*OBJECTIVE*:
Please pick out and copy every line of the material that contains the string "height". Matching is case-sensitive.

(Rows from the dataset)
○ ○ ○ ○ ○
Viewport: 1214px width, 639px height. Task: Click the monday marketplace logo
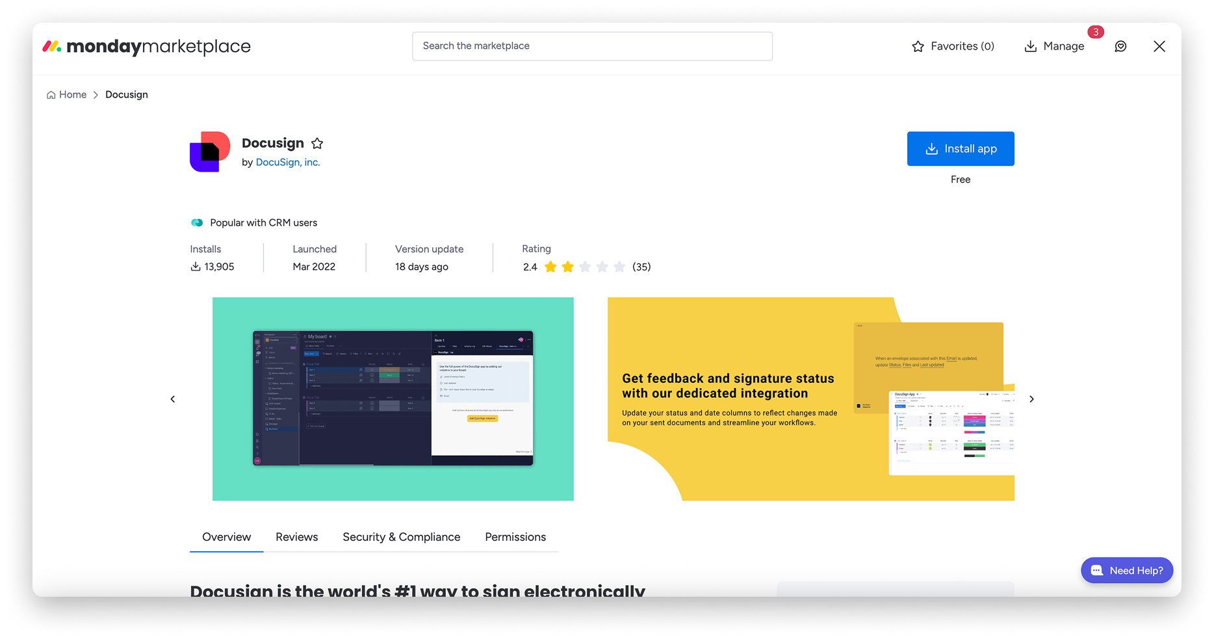(146, 46)
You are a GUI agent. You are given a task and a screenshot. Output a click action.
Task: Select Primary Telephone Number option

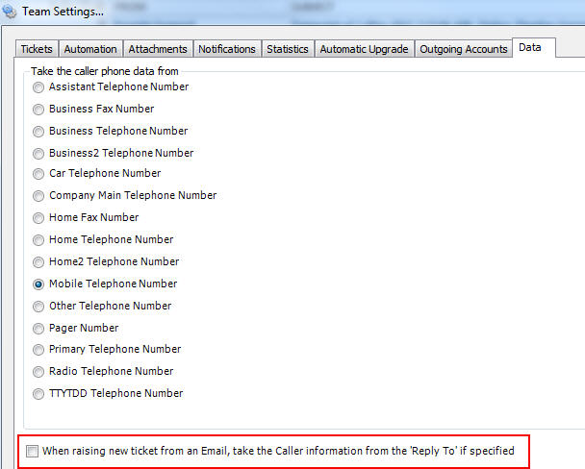pyautogui.click(x=38, y=350)
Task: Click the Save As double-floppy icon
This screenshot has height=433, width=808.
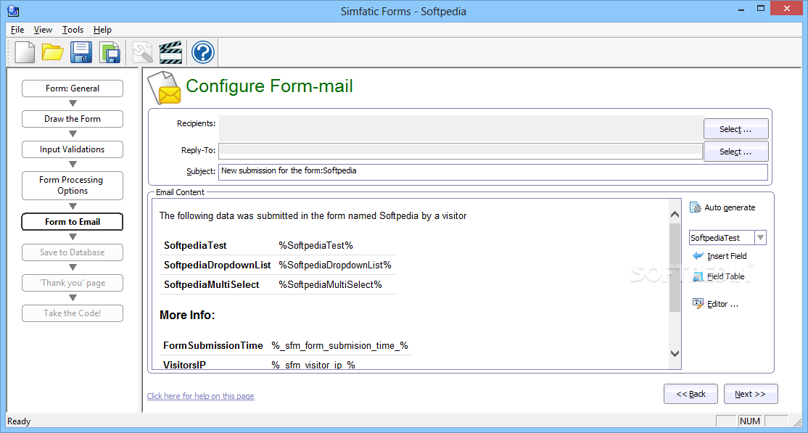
○ ○ ○ ○ ○
*PROBLEM SOLUTION*:
Viewport: 1214px width, 639px height. Task: Click the monday marketplace logo
This screenshot has height=433, width=808.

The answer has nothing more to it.